[Stored data entries]
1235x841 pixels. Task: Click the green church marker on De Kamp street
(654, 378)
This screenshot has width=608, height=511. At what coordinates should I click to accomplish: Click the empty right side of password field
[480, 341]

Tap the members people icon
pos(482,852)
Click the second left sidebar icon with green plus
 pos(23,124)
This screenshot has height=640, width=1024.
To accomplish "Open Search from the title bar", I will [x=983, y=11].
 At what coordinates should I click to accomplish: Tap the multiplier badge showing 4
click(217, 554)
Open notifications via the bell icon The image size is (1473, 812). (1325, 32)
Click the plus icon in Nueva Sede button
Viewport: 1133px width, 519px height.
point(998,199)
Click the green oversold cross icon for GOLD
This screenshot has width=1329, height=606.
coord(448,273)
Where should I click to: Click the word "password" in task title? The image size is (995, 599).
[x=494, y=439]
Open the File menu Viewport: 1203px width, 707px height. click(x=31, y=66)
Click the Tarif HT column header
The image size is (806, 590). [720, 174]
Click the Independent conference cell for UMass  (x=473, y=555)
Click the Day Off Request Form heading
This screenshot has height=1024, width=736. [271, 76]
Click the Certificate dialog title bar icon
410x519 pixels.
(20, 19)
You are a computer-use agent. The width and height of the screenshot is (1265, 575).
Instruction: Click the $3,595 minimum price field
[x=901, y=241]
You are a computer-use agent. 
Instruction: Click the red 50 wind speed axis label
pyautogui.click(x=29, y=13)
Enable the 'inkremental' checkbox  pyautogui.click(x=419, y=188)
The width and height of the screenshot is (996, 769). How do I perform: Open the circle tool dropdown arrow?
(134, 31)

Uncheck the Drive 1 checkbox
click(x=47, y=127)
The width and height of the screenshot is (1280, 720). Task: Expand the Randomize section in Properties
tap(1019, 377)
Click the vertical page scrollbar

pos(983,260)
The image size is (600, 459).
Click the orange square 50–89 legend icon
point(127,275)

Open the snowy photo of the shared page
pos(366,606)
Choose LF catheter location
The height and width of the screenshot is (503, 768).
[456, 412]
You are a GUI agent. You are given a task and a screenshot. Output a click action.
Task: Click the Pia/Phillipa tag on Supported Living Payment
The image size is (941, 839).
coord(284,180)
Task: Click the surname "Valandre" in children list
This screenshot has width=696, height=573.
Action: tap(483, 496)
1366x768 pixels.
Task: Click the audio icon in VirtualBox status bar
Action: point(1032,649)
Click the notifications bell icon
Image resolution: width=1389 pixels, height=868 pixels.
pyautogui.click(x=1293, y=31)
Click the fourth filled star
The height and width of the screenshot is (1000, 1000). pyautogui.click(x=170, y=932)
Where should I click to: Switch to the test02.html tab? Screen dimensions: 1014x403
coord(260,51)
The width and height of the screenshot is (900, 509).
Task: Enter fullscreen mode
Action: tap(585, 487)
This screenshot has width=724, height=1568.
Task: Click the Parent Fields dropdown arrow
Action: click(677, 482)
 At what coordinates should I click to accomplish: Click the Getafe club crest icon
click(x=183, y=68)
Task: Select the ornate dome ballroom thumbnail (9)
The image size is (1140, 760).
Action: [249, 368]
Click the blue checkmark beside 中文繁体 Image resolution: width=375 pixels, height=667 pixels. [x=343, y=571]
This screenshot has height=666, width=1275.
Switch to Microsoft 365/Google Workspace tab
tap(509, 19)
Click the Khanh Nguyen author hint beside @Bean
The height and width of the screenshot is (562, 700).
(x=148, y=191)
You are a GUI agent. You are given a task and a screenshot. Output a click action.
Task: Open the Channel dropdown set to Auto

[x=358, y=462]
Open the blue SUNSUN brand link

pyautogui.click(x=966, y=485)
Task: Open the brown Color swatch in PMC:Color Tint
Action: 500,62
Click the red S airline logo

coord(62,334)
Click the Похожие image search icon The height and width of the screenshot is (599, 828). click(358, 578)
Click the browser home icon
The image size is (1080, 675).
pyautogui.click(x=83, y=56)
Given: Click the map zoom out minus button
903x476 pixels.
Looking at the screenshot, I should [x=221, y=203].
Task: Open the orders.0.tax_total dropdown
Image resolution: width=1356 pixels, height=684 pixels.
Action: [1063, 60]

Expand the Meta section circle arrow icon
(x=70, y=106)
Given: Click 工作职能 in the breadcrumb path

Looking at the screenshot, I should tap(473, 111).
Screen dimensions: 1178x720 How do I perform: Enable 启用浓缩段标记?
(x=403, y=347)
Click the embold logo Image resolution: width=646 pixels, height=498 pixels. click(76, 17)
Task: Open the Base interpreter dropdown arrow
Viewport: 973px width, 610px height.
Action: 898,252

Exercise aim:
Your task is to quote all of the data word for word.

The answer:
1235x841 pixels. Task: Click the green church marker on De Kamp street
(654, 378)
This screenshot has width=608, height=511. At what coordinates should I click to accomplish: Click the empty right side of password field
[480, 341]

Tap the members people icon
pos(482,852)
Click the second left sidebar icon with green plus
 pos(23,124)
This screenshot has height=640, width=1024.
To accomplish "Open Search from the title bar", I will [x=983, y=11].
 At what coordinates should I click to accomplish: Tap the multiplier badge showing 4
click(217, 554)
Open notifications via the bell icon The image size is (1473, 812). (1325, 32)
Click the plus icon in Nueva Sede button
Viewport: 1133px width, 519px height.
point(998,199)
Click the green oversold cross icon for GOLD
This screenshot has width=1329, height=606.
coord(448,273)
Where should I click to: Click the word "password" in task title? The image size is (995, 599).
[x=494, y=439]
Open the File menu Viewport: 1203px width, 707px height. click(x=31, y=66)
Click the Tarif HT column header
The image size is (806, 590). [720, 174]
Click the Independent conference cell for UMass  (x=473, y=555)
Click the Day Off Request Form heading
This screenshot has height=1024, width=736. [271, 76]
Click the Certificate dialog title bar icon
410x519 pixels.
(20, 19)
You are a computer-use agent. The width and height of the screenshot is (1265, 575).
Instruction: Click the $3,595 minimum price field
[x=901, y=241]
You are a computer-use agent. 
Instruction: Click the red 50 wind speed axis label
pyautogui.click(x=29, y=13)
Enable the 'inkremental' checkbox  pyautogui.click(x=419, y=188)
The width and height of the screenshot is (996, 769). How do I perform: Open the circle tool dropdown arrow?
(134, 31)

Uncheck the Drive 1 checkbox
click(x=47, y=127)
The width and height of the screenshot is (1280, 720). Task: Expand the Randomize section in Properties
tap(1019, 377)
Click the vertical page scrollbar

pos(983,260)
The image size is (600, 459).
Click the orange square 50–89 legend icon
point(127,275)

Open the snowy photo of the shared page
pos(366,606)
Choose LF catheter location
The height and width of the screenshot is (503, 768).
[456, 412]
You are a GUI agent. You are given a task and a screenshot. Output a click action.
Task: Click the Pia/Phillipa tag on Supported Living Payment
The image size is (941, 839).
coord(284,180)
Task: Click the surname "Valandre" in children list
This screenshot has width=696, height=573.
Action: tap(483, 496)
1366x768 pixels.
Task: Click the audio icon in VirtualBox status bar
Action: point(1032,649)
Click the notifications bell icon
Image resolution: width=1389 pixels, height=868 pixels.
pyautogui.click(x=1293, y=31)
Click the fourth filled star
The height and width of the screenshot is (1000, 1000). pyautogui.click(x=170, y=932)
Where should I click to: Switch to the test02.html tab? Screen dimensions: 1014x403
coord(260,51)
The width and height of the screenshot is (900, 509).
Task: Enter fullscreen mode
Action: tap(585, 487)
This screenshot has width=724, height=1568.
Task: Click the Parent Fields dropdown arrow
Action: click(677, 482)
 At what coordinates should I click to accomplish: Click the Getafe club crest icon
click(x=183, y=68)
Task: Select the ornate dome ballroom thumbnail (9)
The image size is (1140, 760).
Action: [249, 368]
Click the blue checkmark beside 中文繁体 Image resolution: width=375 pixels, height=667 pixels. [x=343, y=571]
This screenshot has height=666, width=1275.
Switch to Microsoft 365/Google Workspace tab
tap(509, 19)
Click the Khanh Nguyen author hint beside @Bean
The height and width of the screenshot is (562, 700).
(x=148, y=191)
You are a GUI agent. You are given a task and a screenshot. Output a click action.
Task: Open the Channel dropdown set to Auto

[x=358, y=462]
Open the blue SUNSUN brand link

pyautogui.click(x=966, y=485)
Task: Open the brown Color swatch in PMC:Color Tint
Action: 500,62
Click the red S airline logo

coord(62,334)
Click the Похожие image search icon The height and width of the screenshot is (599, 828). click(358, 578)
Click the browser home icon
The image size is (1080, 675).
pyautogui.click(x=83, y=56)
Given: Click the map zoom out minus button
903x476 pixels.
Looking at the screenshot, I should [x=221, y=203].
Task: Open the orders.0.tax_total dropdown
Image resolution: width=1356 pixels, height=684 pixels.
Action: [1063, 60]

Expand the Meta section circle arrow icon
(x=70, y=106)
Given: Click 工作职能 in the breadcrumb path

Looking at the screenshot, I should tap(473, 111).
Screen dimensions: 1178x720 How do I perform: Enable 启用浓缩段标记?
(x=403, y=347)
Click the embold logo Image resolution: width=646 pixels, height=498 pixels. click(76, 17)
Task: Open the Base interpreter dropdown arrow
Viewport: 973px width, 610px height.
Action: 898,252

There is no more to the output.